The court cannot release the appellant from serving the prison term which was imposed upon him; nor can the court enlarge him upon bail. This is not an appeal from the judgment of conviction; it is an appeal from a denial of a postconviction remedy under Title 28, 2255. The proceeding is not a criminal one; nor is it governed by the rules of criminal procedure; and there is not basis whatever for the request for release.

4

It also appears from the record which is now filed here that the appellant's attempted appeal is altogether frivolous. In his motion to vacate the sentence under 2255, he asserted as grounds for relief that after he was indicted in two cases in the court below, one indictment containing two counts charging interstate transportation of forged securities, and the other charging violation of the Dyer Act, he entered a plea of guilty to one count of the first mentioned indictment but that the court had refused to accept his plea of guilty under the second indictment, and then without setting his case for trial before a jury, had proceeded to impose a sentence under the second indictment.

5

The certified record discloses that there is no basis for the appellant's motion to vacate sentence. The two indictments referred to were numbered 26,253 and 26,254 in the court below. Previously, on October 7, 1957, the defendant had pleaded guilty to the indictment in No. 26,254; he was represented by counsel; the case was continued awaiting a probation report, and after some further continuances appellant was again brought before the court on November 25, 1957 for sentence upon his plea of guilty in the last mentioned case. The court then examined the probation report and engaged in an extended conversation with the defendant with respect to the circumstances of the offense. Government counsel then interrupted and suggested that the court vacate the plea and set the case down for trial. The plea was not vacated. What transpired was that Government counsel stated: 'The plea will stand in this case?' to which the court replied: 'Oh, yes, I will continue the matter.' The court then announced that it would pass sentence at the end of 'the trial'. This referred to the trial on the 'not guilty' plea in the other case.
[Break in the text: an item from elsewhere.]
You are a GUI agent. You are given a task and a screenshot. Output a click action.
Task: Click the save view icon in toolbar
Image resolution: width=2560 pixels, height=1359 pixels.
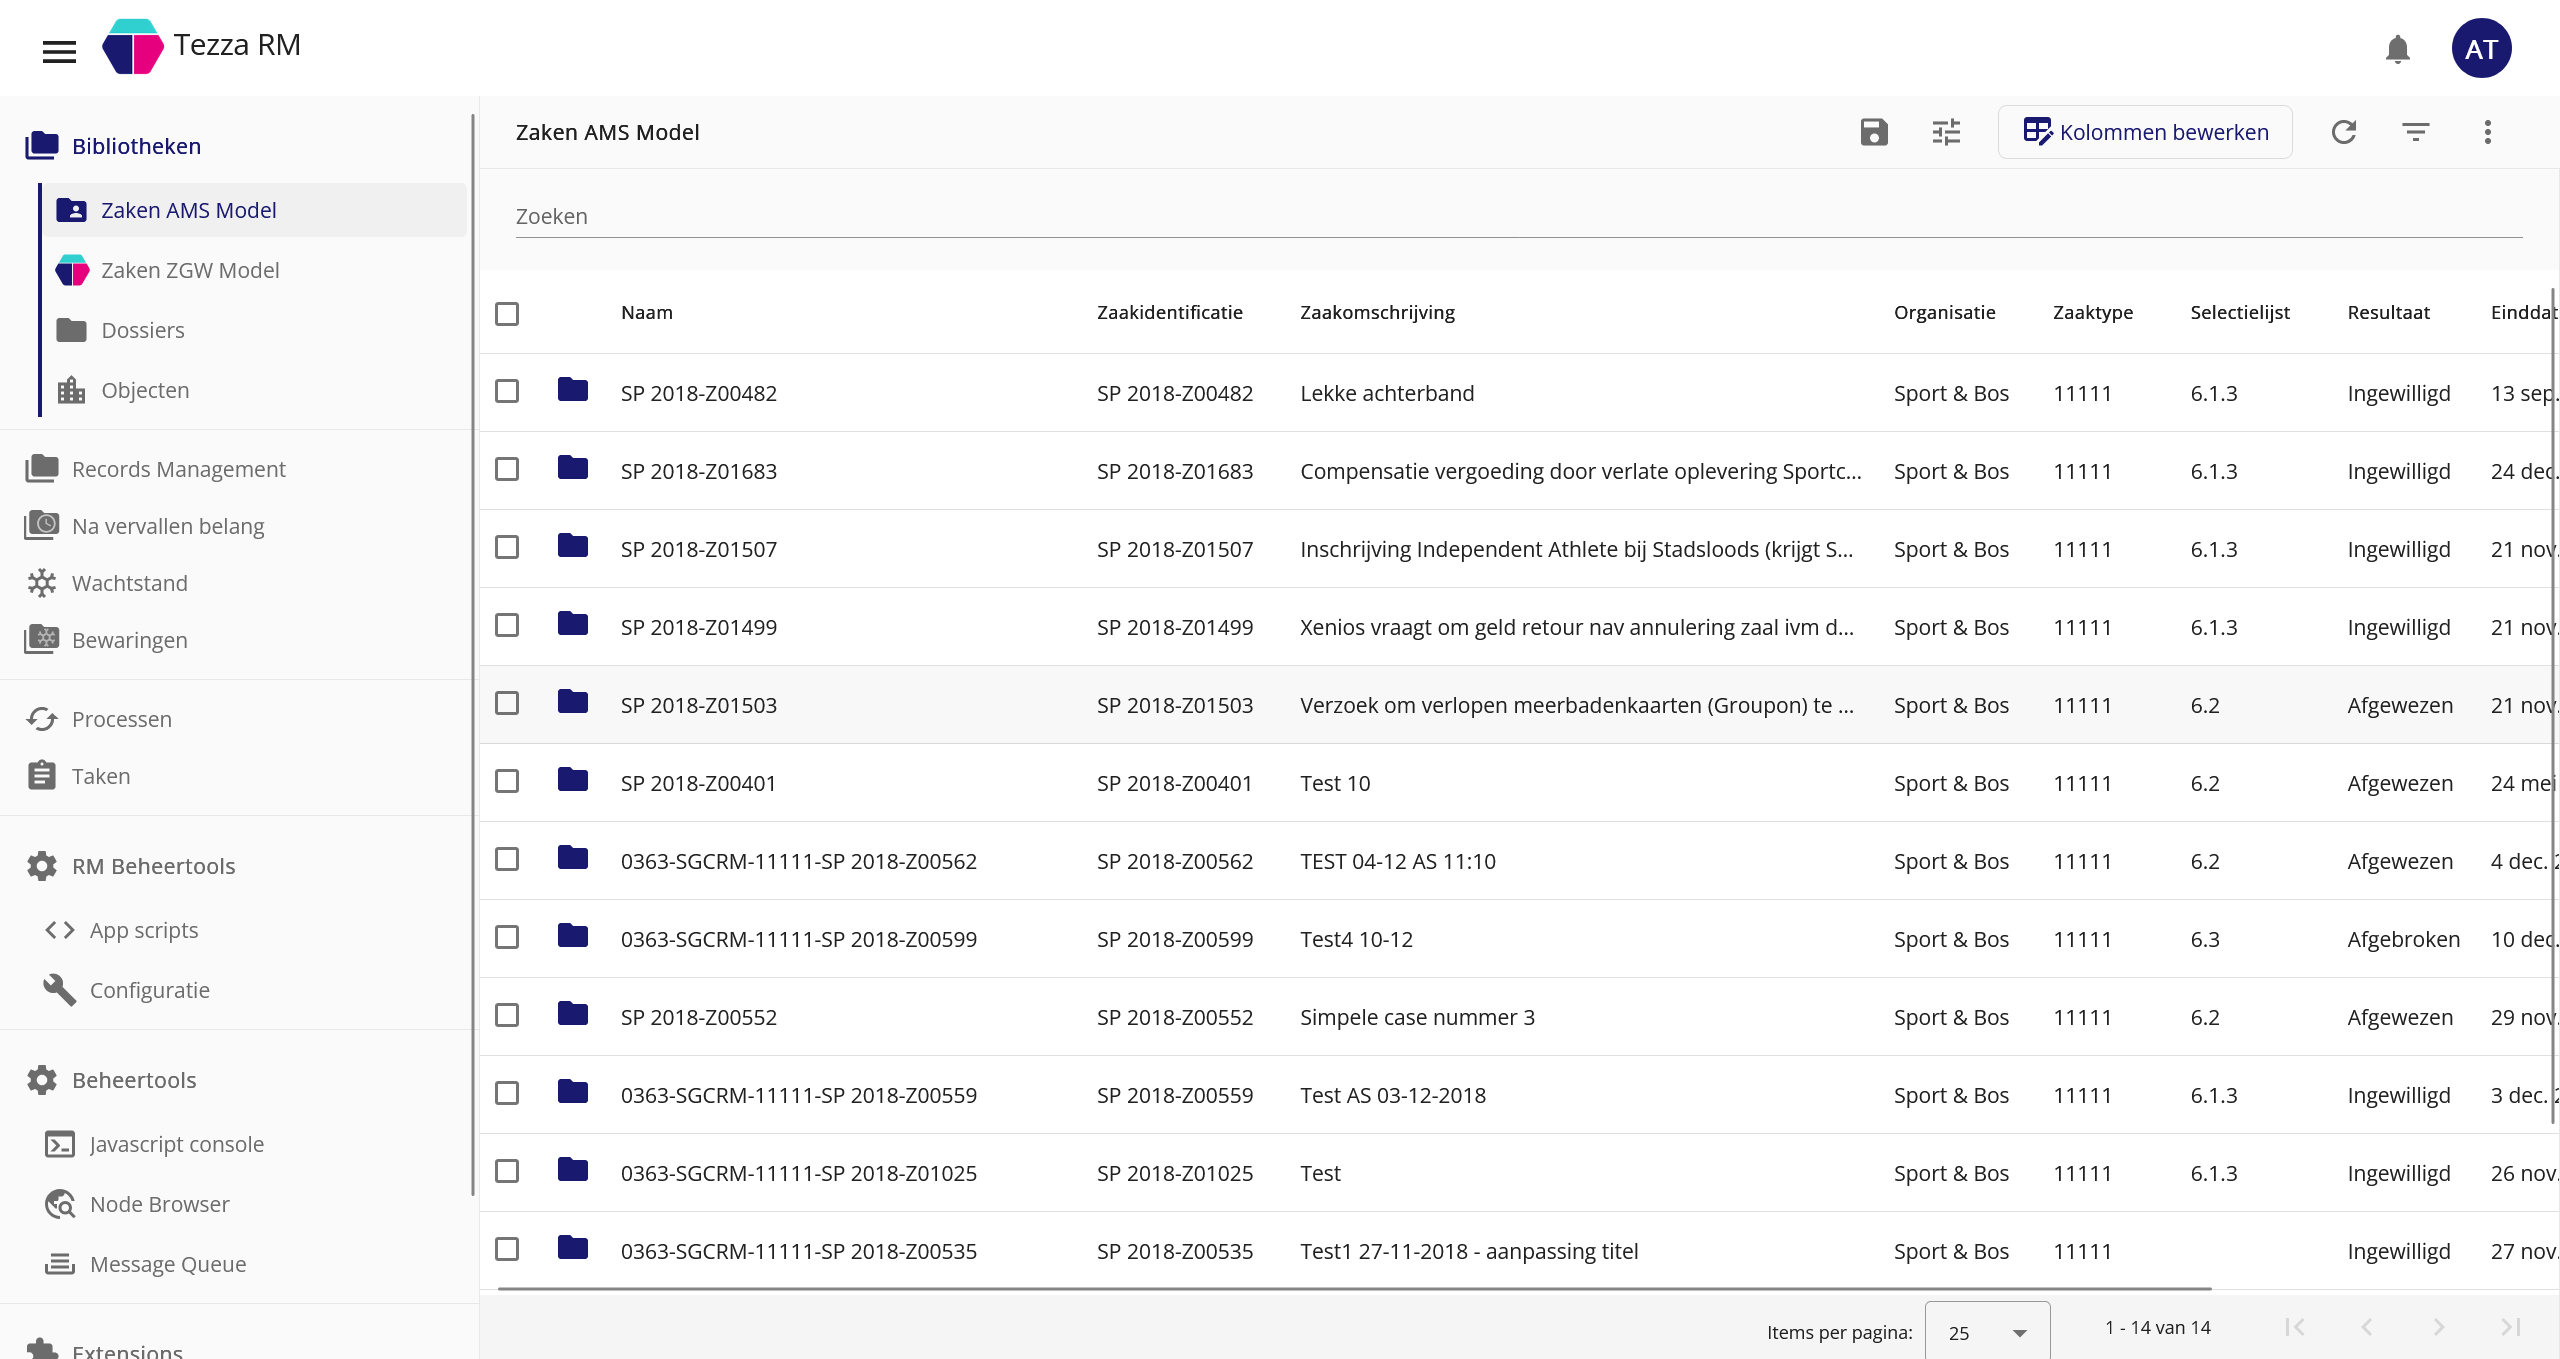point(1874,132)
Thereafter, on December 3, as previously indicated, appellant changed his plea as to the one count in the case numbered 26,253, and the court announced that it would continue both cases until December 9 for sentence. At this time appellant was represented by counsel and the record leaves no doubt whatever that a guilty plea had now been entered in each case and nothing remained to be done except the imposition of sentence. On December 9, at the appointed time, the court imposed the sentence which the defendant is now serving.

6

It is obvious that appellant has been proceeding under this 2255 motion under a misapprehension that Government counsel's suggestion that the case be set down for trial had been approved and accepted by the court. Nevertheless the appeal is completely frivolous; there is therefore no occasion for appointing further counsel and all of appellant's applications are therefore denied and his appeal is dismissed as completely frivolous. See United States v. Johnson, 327 U.S. 106, 66 S.Ct. 464, 90 L.Ed. 562.